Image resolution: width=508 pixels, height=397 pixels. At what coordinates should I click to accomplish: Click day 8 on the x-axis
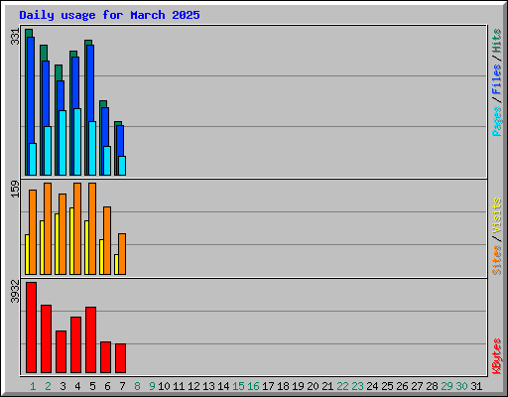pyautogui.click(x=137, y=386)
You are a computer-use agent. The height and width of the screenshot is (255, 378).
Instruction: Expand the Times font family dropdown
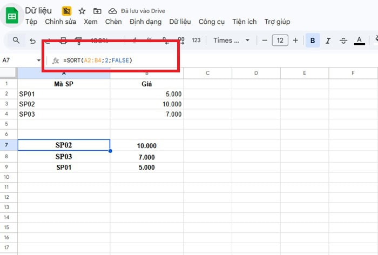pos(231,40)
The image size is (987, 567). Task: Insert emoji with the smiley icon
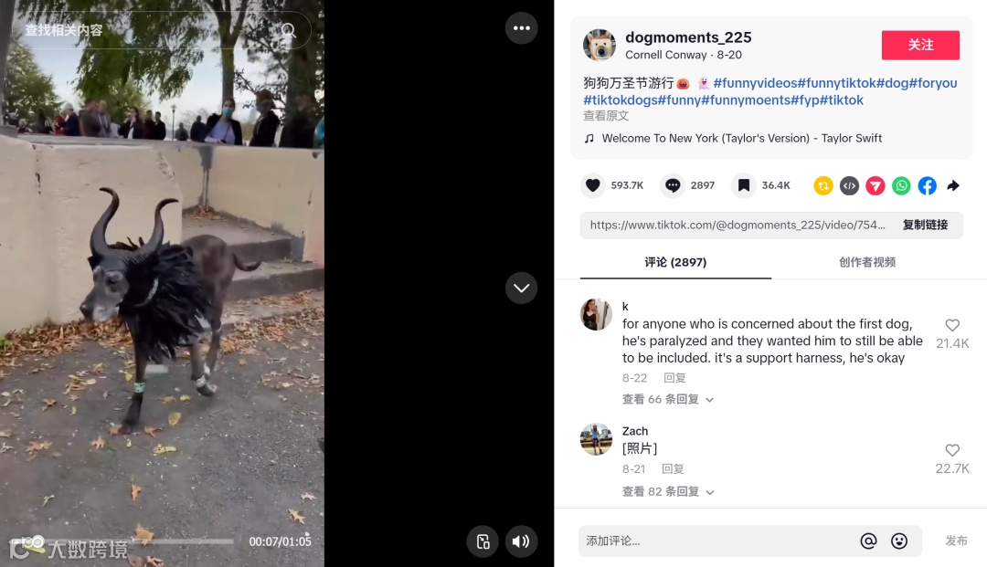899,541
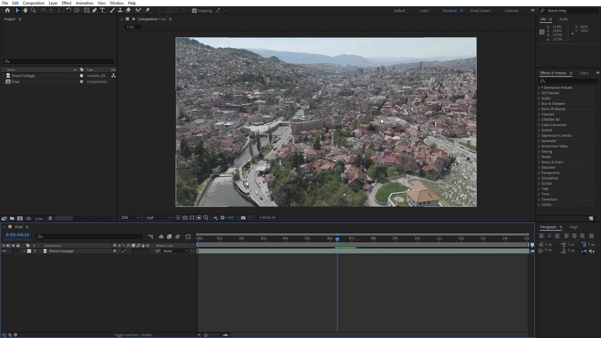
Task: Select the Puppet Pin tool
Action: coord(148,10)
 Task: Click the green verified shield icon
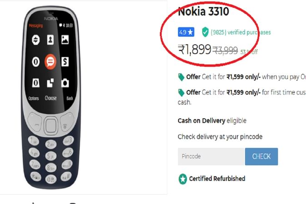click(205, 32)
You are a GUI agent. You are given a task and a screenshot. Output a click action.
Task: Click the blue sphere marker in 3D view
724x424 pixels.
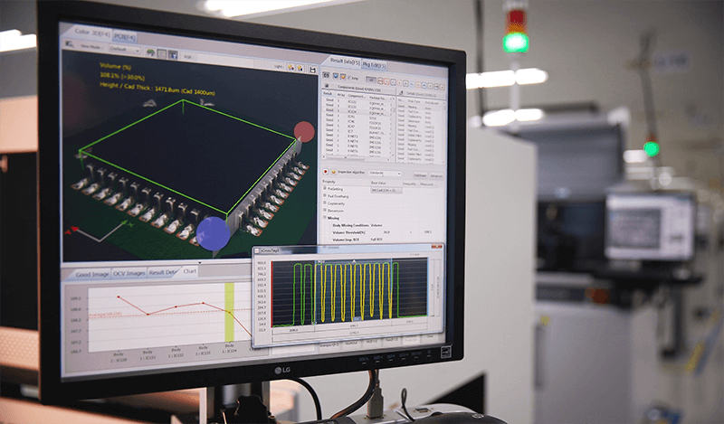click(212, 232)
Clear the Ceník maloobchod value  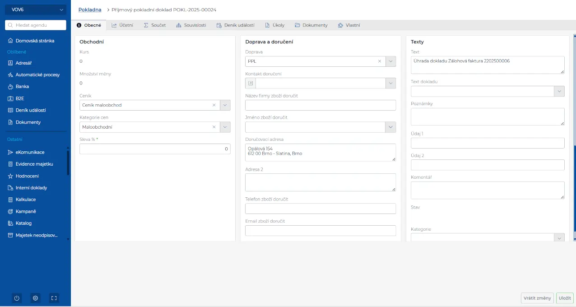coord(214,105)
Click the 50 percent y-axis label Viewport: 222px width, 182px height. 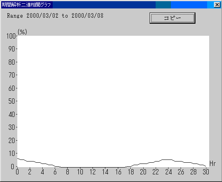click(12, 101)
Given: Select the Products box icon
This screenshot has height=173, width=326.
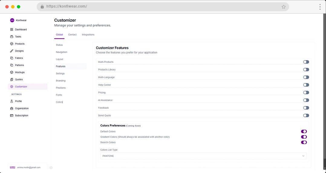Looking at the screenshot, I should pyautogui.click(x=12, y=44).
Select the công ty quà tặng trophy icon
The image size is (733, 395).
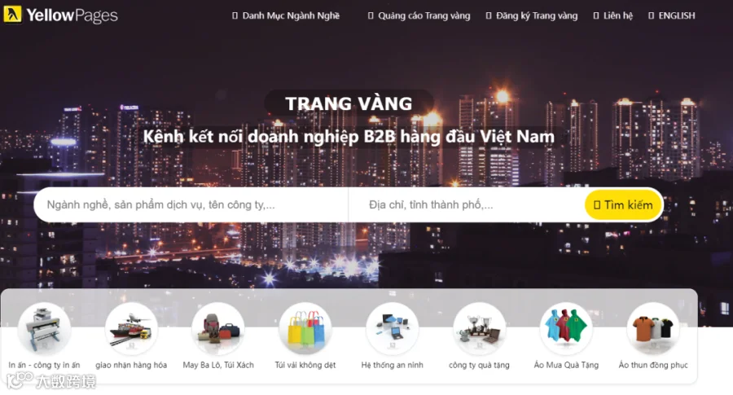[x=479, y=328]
──────────
§ **Exercise**
Turn the entries, starting at the line containing "Given: Select the Products box icon" and ending at the last line of the entries, into a Markdown table with the columns Row and Text, numbering each line and skipping blank ones. Leave the pictures out of the table.

§ **Expected answer**
| Row | Text |
|---|---|
| 1 | Given: Select the Products box icon |
| 2 | This screenshot has height=173, width=326. |
| 3 | Looking at the screenshot, I should pyautogui.click(x=12, y=44). |
| 4 | Select the công ty quà tặng trophy icon |
| 5 | The image size is (733, 395). |
| 6 | [x=479, y=328] |